Father Squid was a stout joker, huge in his priestly cassock. A few inches taller than Brennan, he weighed about a hundred pounds more. He looked solid, not blubbery, with broad shoulders, a thick chest, and a comfortably padded stomach. His hands were large, with long, sinuous-looking fingers and lines of vestigial suckers on their palms. He had a fall of tentacles instead of a nose, and he always smelled faintly, not unpleasantly, of the sea.

He was Brennan's friend and confidant. They'd known each other since Nam, where the priest had been a sergeant in the joker Brigade and Brennan a recondo captain. "What's the matter?" he asked.

"Jennifer's been shot," Brennan said tersely, "and she's fading. I need Tachyon."

Father Squid moved quickly for a man his size. He rolled up to the desk with a smooth, fluid gait and said to the nurse, "Call Tachyon, now"

She looked from the priest, a well-known figure about Jokertown, to the mysterious stranger who'd just come barging in. "He's resting," she protested. "Dr. Havero-"

"Get Tachyon!" Father Squid barked in the voice he'd used to chivvy know-nothing joker kids when they hit the jungle for the first time, and the nurse jumped and reached for the phone. The priest turned to Brennan. "Bring Jennifer in. I'll get a gurney."

Brennan nodded and limped back to the van. "What's up, boss?" Brutus piped.

"We're going in," Brennan said shortly. He gathered together the blanket wrapped about Jennifer and carefully lifted her from the van. She felt no heavier than a child in Brennan's arms. She was fading away, unconsciously using her ace power to turn insubstantial to the world.

"Put her here," Father Squid said, suddenly materializing behind him with a gurney. Brennan laid her down carefully. Brutus leapt onto the cart and clung to her blanket as Brennan and Father Squid wheeled her into the clinic's receiving area.

Tachyon was standing at the desk, knuckling sleep from his lilac eyes. The diminutive alien was still wearing a wrinkled white lab coat that looked like it'd been slept in. "What's this all about? I told you-" He turned toward the doors when they whooshed open. He stared for a moment, frowning, then his eyes went wide in astonishment. "Daniel!"

He took a quick step forward, arms wide as if to embrace Brennan, then stopped short as he saw the look on Brennan's face and remembered the circumstances of their last parting. "It's… good to see you," he finished somewhat lamely.

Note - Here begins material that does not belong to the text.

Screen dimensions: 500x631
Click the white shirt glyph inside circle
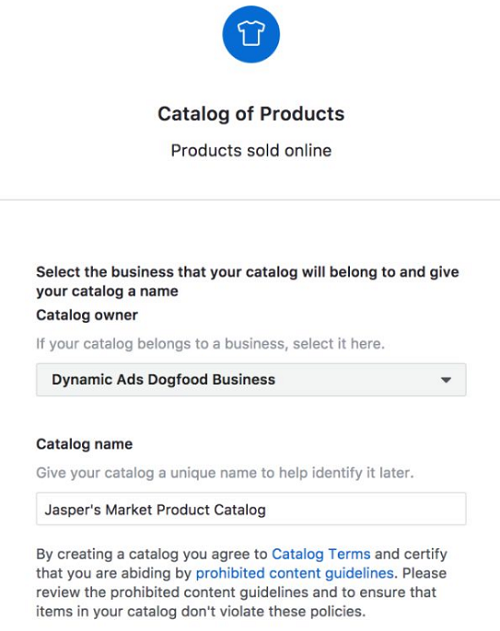point(251,33)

Brennan only nodded. The two men had been through a lot together, from battling the Swarm to fighting Kien and the Shadow Fists, but Brennan still found himself unable to forget what had happened the last time they'd seen each other.

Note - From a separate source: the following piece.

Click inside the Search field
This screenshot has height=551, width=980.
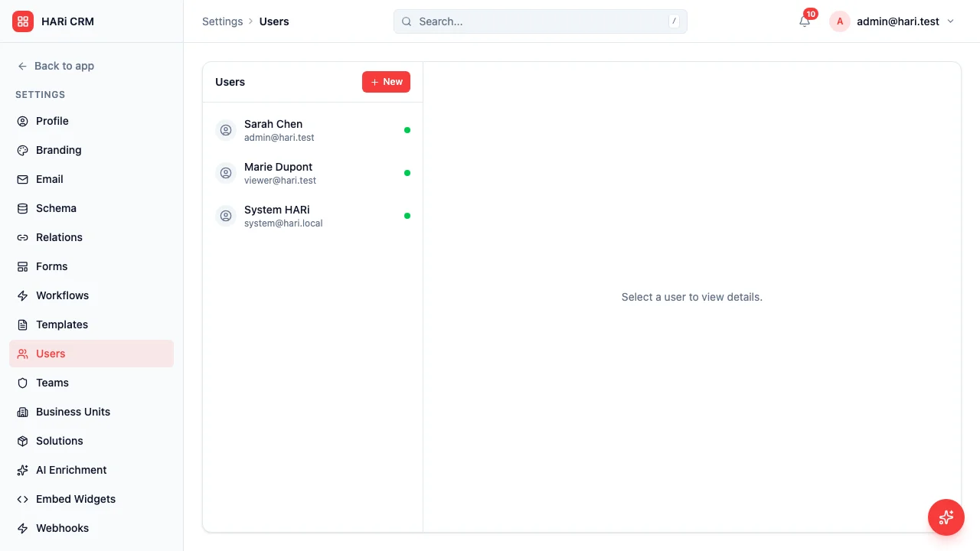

It had been over a year ago. Brennan and Jennifer had tracked down Chrysalis's murderer, Hiram Worchester, to a hotel in Atlanta. Tachyon, who had also been on the scene, made a fine little speech about how things should be handled in strict accordance with the law. Tachyon, of course, got his way since he backed up his speech by mind-controlling Brennan. Worchester, had later turned himself in to the police and copped a pea bargain that kept him out of prison. Chrysalis was dead, and Worchester had a suspended sentence. True, equitable justice.

Still, Brennan couldn't let himself brood on the past. He had another life to worry about now. Jennifer's.

For the first time, Tachyon looked down from Brennan to the gurney. "What happened?" he asked.

"Three men hit our home this morning," Brennan said shortly.

Tachyon leaned over and peeled the layers of blankets away from Jennifer. She was translucently pale, the only color about her the crimson-soaked bandage that Brennan had wrapped around her forehead.

As the ace known as Wraith, Jennifer Maloy could turn insubstantial to the physical world. She could walk through walls, sink through floors, and pass through locked doors as quietly as a ghost. But now, wounded and unconscious, her mind adrift in the uncharted depths of a black coma, there was nothing to anchor her body to the physical world. She would fade until nothing was left.

Tachyon looked up at Brennan. "We'll take her to a security room on the top floor," Tachyon said in a low voice. "I'll examine her thoroughly there."